Areas of interest for the journal include fundamental biological systems and drug discovery, but also systems-based applications to healthcare, medical practice and implementation, big data, biotechnology, food science, human behaviour, broader biological systems and industrial applications of systems biology.
Martin Delahunty, Global Head of Partnership Journals at Nature Publishing Group said: “We’re delighted to partner with The Systems Biology Institute on npj Systems Biology and Applications, the latest addition to our Nature Partner Journal portfolio. These open access, online-only journals disseminate high-quality, online-only subject specific research, demonstrating our continued commitment to open science.”
Dr Hiroaki Kitano has played a pivotal role in establishing and promoting the discipline of systems biology, which employs modern computing to study living systems as an intergrated whole, and is now part of the research program at hundreds of universities and institutes around the world.
Dr Hiroaki Kitano, Editor in Chief said: “Systems biology has now turned into mainstream biology.

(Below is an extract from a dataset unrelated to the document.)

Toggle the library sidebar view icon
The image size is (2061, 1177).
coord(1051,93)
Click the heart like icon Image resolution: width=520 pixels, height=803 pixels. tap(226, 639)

We all know biological systems from subcellular systems to global eco-systems are vastly complicated systems. At the same time, there are underlying principles to how such systems have formed, and are functioning. Uncovering such principles, relating them to tangible findings, applying them to medical, healthcare, biotechnology, and global sustainability is what has been expected from systems biology. I have been carefully watching the progress of this, and am convinced that we now have arrived at the stage to seriously boost the field. Nature Publishing Group is an ideal partner to bring the field into the next level.”
npj Systems Biology and Applications will encourage all approaches, including network biology, application of control theory to biological systems, computational modelling and analysis, comprehensive and/or high-content measurements, theoretical, analytical and computational studies of system-level properties of biological systems, ICT healthcare solutions, mobile devices, and computational/software/data platforms enabling such studies and applications.
The journal will publish research articles and review articles, as well as editorial summaries. Systems Biology is an interdisciplinary field and this is reflected in the broad audience of npj Systems Biology and Applications: researchers in basic biology and biomedicine, researchers and managers in the pharmaceutical, biotechnological and healthcare industries as well as policy-makers in the biomedical sciences.